So, I would suggest that one should use headings and attention grabbers as
little as possible, make the paragraphs worth reading, and try to get the
message of the paragraph across in the first sentence or two.

Does that work?

------
samsquire
I don't think not using a CMS was Justin Jackson's point: his core point was
that content is king - design can come later, it's a distraction before your
content is written. You can easily use a CMS with a very lightweight template.

Plain text can be readable too: you can keep it to 72 columns like the RFCs.

------
pistacchioso
When referring to the post that inspired it, it would have been useful to take
advantage ad some kind of technology that, let's say, allowed me to click with
my mouse on that link you wrote and be magically transported there.

------
ginko
>I wrote this in a text editor. It's 4.9 KB.

That's 0.9 KB too large for a 4K demo.

------
olalonde
Love this (assuming it's satire). I think there is a bit of group think on HN
lately.

Sometimes, we have a highly up voted UX article that tells us users "can't
read" so we should not rely on text.

At other times, we have this highly up voted manifesto that tells us we should
focus more on text.

Am I the only one to see a contradiction?

PS: I do think text/plain HTML files are great (in some cases).

------
parsabg
If you look carefully, this dilemma exists in all forms of creative work.

Say I'm creating a piece of electronic music, do I start working on the bare
melody on a piano first or do I start with picking voice textures that blend
well together? Both can be exciting to work on and both can lead to great
songs. Just two different points of entry. Two different layers of
abstraction.

This is extensible to almost any type of creative work that I know of, and I
think people who regularly create things have tried at least a few of these
points of entry in their creation process.

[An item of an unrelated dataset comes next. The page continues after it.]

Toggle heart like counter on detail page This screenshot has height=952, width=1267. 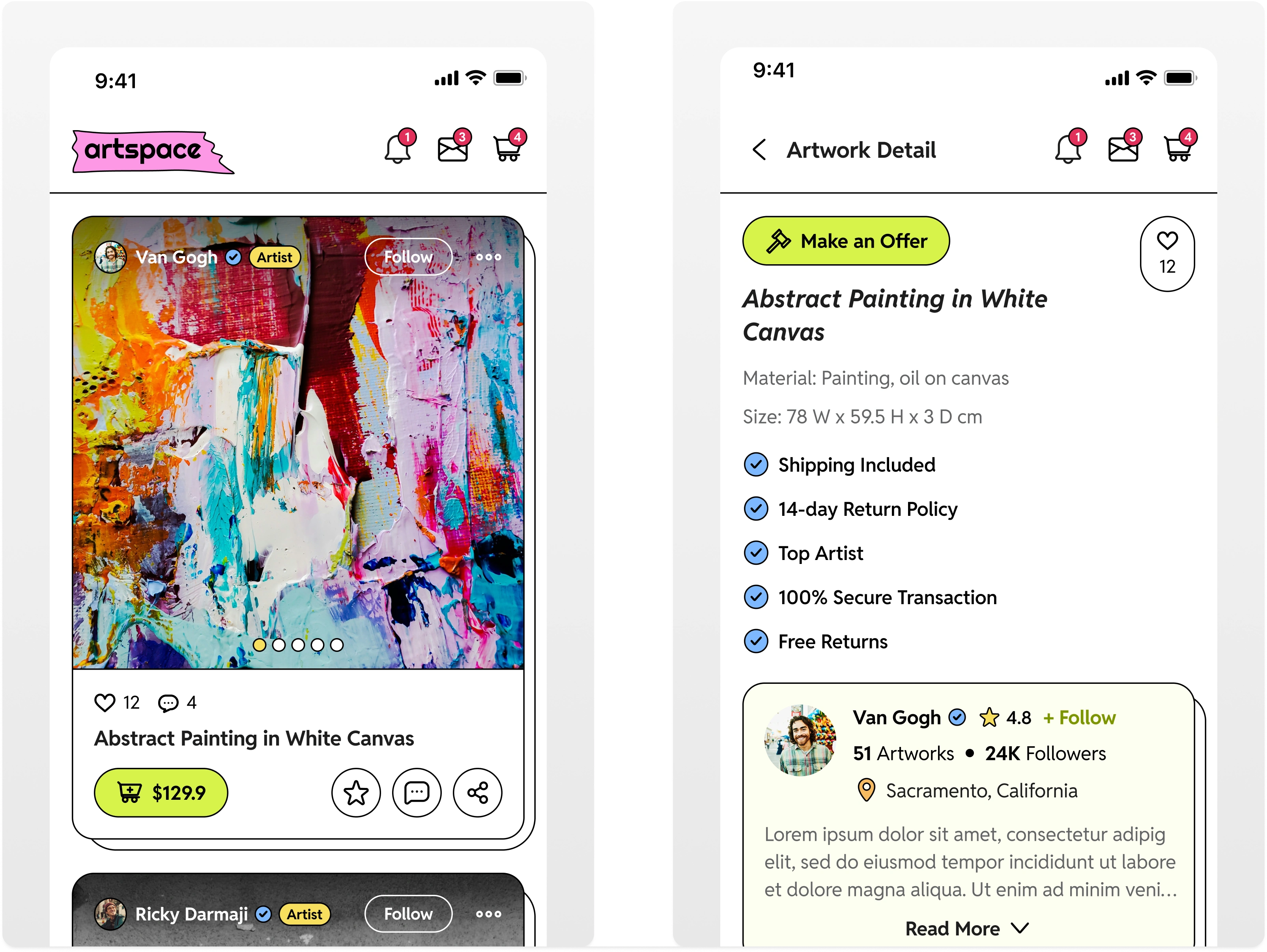pyautogui.click(x=1167, y=254)
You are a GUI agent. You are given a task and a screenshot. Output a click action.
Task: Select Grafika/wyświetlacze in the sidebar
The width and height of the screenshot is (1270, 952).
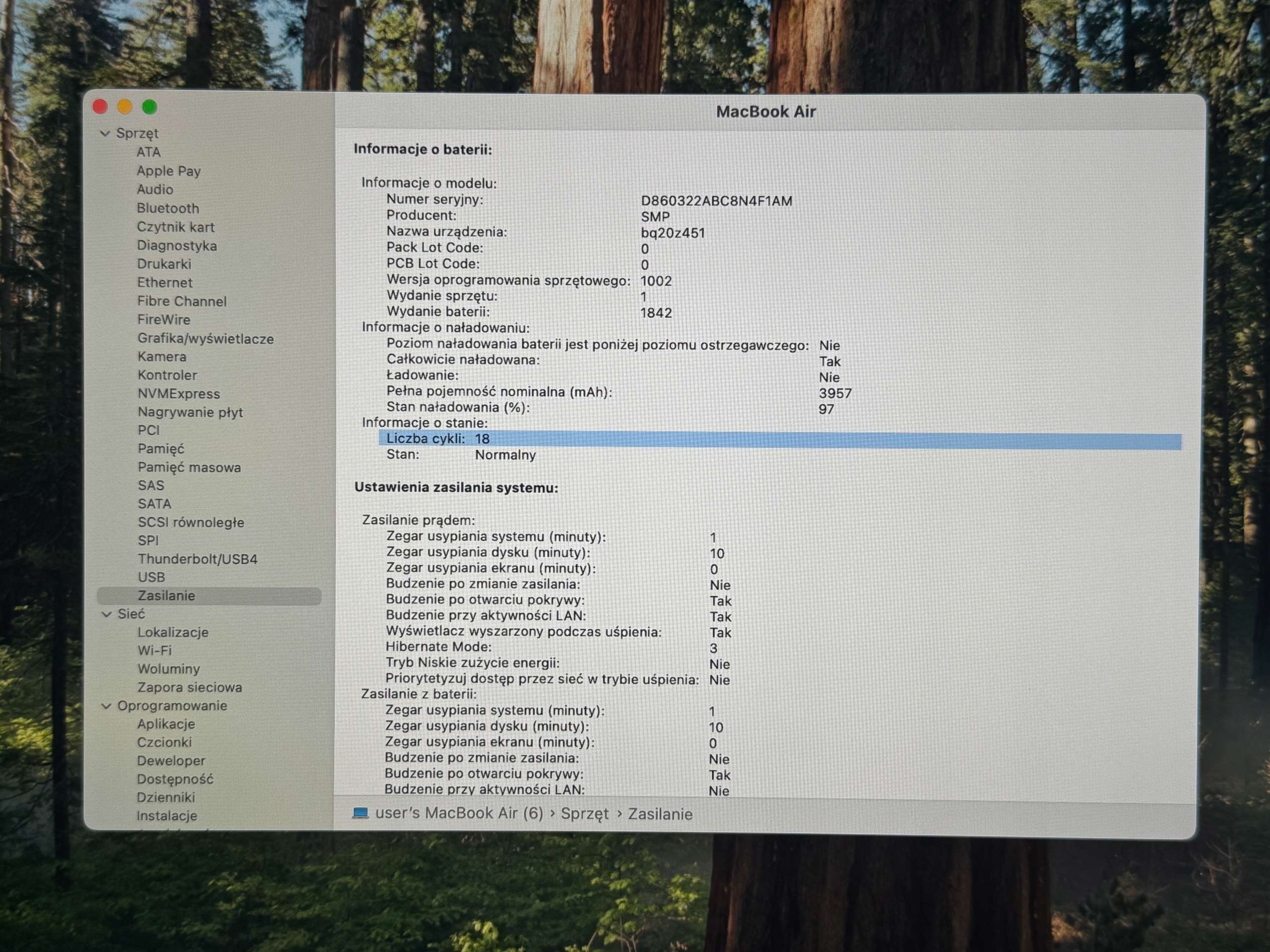click(205, 339)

For me, if I want to narrow down my focus, I go with the piano, the pen, the
text editor – black and white, minimum degree of freedom. Otherwise, I start
by finding two or more voices/tones/shapes/colors that go/interact well
together and focus on the overall experience instead.

------
raldi
Looks awful on an iPhone due to the manual line breaks. If your goal was to
let your words speak for themselves, you failed -- I was so distracted by the
jagged text I couldn't make it to the end.

------
Nekorosu
Made me laugh. Thanks. :)

It's time for someone to step up and write an article that says the conscious
choice of tools (or medium) most adequate for the particular problem is what
really matters.

------
alenox
Someone please do a snarky markdown one next.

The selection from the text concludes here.